Tout ce que je lisais, voyais ou entendais jusqu’à présent sur le manager alsacien me renvoyait à cette époque des duels acharnés Manchester-Arsenal, Red Devils-Gunners, Ferguson-Wenger, Keane-Vieira, Van Nistelrooy-Henry etc… Les affrontements y étaient homériques, MU a souvent fait la différence dans le sprint final (13 titres de champion entre 1993 et 2013) mais Arsenal était un rival tenace même impertinent en osant aligner Outre-Manche une équipe sans joueur britannique.
Si Sir Alex a fini par prendre une retraite enfin paisible, Wenger a, lui, continué de résister vaillamment à la nouvelle concurrence des Chelsea, Manchester City, Tottenham et Liverpool, économiquement bien plus armés.

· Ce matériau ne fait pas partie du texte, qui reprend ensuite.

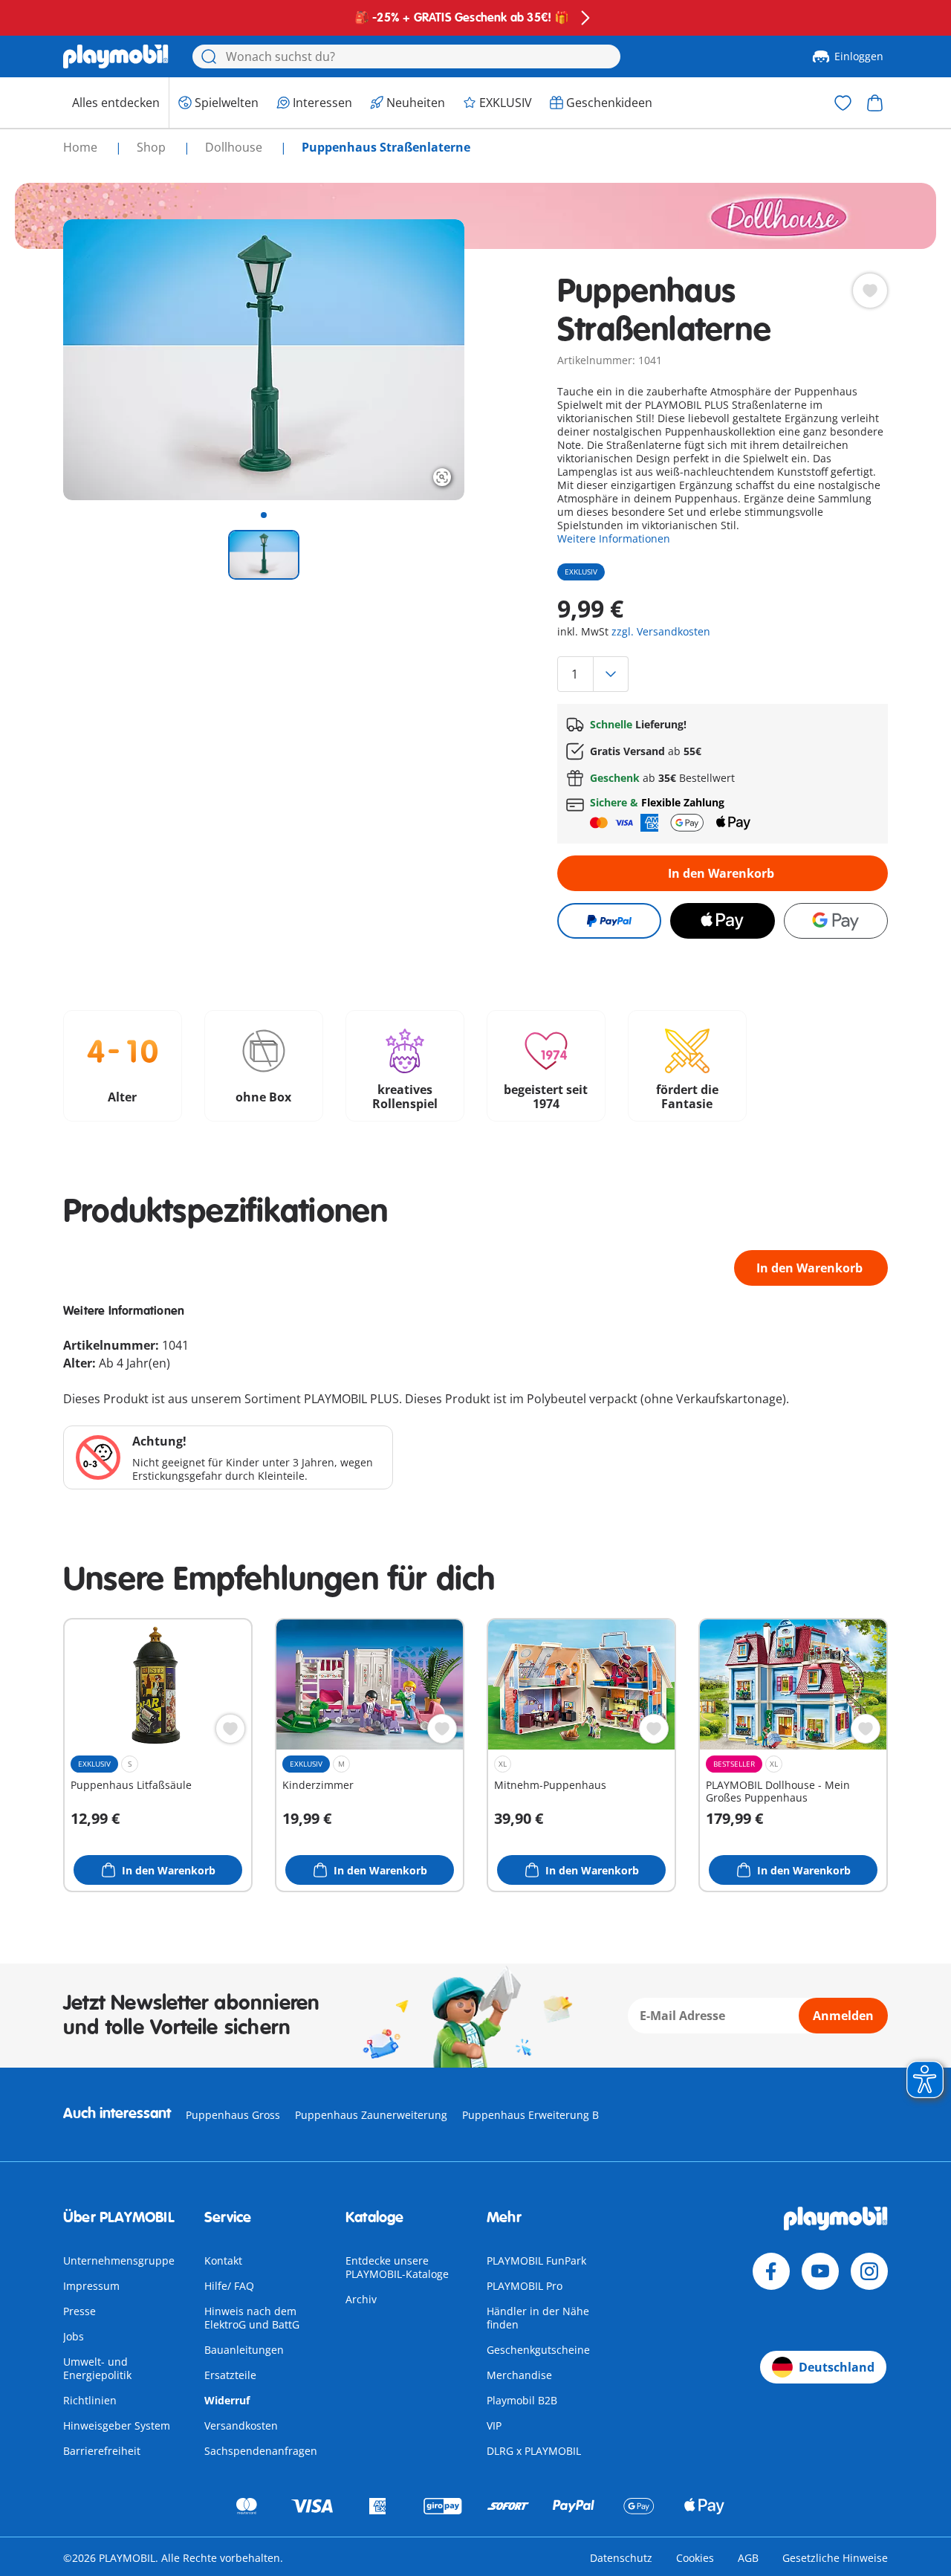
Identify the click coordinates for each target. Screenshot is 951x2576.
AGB (748, 2558)
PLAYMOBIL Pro (524, 2286)
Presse (79, 2311)
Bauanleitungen (244, 2350)
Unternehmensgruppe (119, 2260)
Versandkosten (241, 2425)
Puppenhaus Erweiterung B (530, 2115)
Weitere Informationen (613, 538)
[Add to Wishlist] (870, 290)
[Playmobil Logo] (116, 56)
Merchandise (519, 2375)
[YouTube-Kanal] (820, 2271)
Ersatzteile (230, 2375)
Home (81, 147)
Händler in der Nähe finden (538, 2317)
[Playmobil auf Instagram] (869, 2271)
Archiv (361, 2299)
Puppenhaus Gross (233, 2115)
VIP (494, 2425)
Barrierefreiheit (101, 2451)
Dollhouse (235, 147)
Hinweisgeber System (116, 2425)
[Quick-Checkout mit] (609, 921)
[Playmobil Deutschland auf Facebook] (771, 2271)
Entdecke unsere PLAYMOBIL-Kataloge (397, 2267)
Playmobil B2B (522, 2400)
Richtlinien (90, 2400)
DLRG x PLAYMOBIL (534, 2451)
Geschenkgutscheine (538, 2350)
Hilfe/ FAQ (229, 2286)
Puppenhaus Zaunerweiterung (371, 2115)
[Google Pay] (836, 921)
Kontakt (223, 2260)
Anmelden (843, 2015)
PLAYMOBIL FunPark (536, 2260)
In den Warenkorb (721, 873)
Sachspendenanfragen (260, 2451)
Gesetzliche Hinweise (835, 2558)
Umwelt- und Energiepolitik (97, 2368)
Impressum (91, 2286)
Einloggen (858, 56)
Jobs (73, 2336)
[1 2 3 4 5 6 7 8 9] (722, 674)
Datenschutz (621, 2558)
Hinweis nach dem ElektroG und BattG (251, 2317)
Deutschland (836, 2367)
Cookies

Jusqu’à ce que les résultats sportifs ne commencent à s’essouffler et que le board américain d’Arsenal ne décide de mettre fin à l’ère du technicien français au printemps 2018.
Un passionné du ballon rond, en quête permanente d’excellence
Dans Ma vie en rouge et blanc, sa première autobiographie, Arsène Wenger se dévoile sous un visage auquel je n’avais pas été auparavant sensible.
De sa jeunesse rurale au fin fond de l’Alsace à labourer les champs et traire les vaches, au crépuscule londonien en passant par Cannes, Nancy, Monaco et Nagoya au Japon, l’entraîneur livre un récit captivant de sa vie de passionné du ballon rond, toujours en quête de perfectionnement et d’excellence, avec en fil rouge la haine viscérale de cette défaite qui le blesse tant.
Les anecdotes y sont nombreuses et truculentes : des transferts négociés sur les aires d’autoroute aux premiers pas difficiles de George Weah à l’AS Monaco ; des défaites la veille de Noël qui gâchaient ses fêtes de fin d’année aux nuits passées sur son modeste canapé à enchaîner le visionnage de cassettes VHS pour superviser inlassablement joueurs et adversaires ; de ses regrets quant à la blessure en 2002 d’un Robert Pirès alors à son sommet à sa fierté d’avoir révélé Koscielny ou Giroud.
Pendant 40 ans Wenger a mené une vie d’ascète dans une seule quête : la performance. La performance sportive qu’il a toujours liée et conditionnée au joueur, l’acteur roi au cœur du jeu. Un joueur qu’il a voulu rendre en permanence le plus compétitif possible, prenant en compte tous les paramètres techniques, physiques, psychologiques, privés et même sociétaux comme les réseaux sociaux qui le starifient à ses yeux de plus en plus vite et l’isolent du reste du vestiaire. L’Alsacien a passé sa vie à la recherche continue et obsessionnelle de l’excellence, 24 heures sur 24.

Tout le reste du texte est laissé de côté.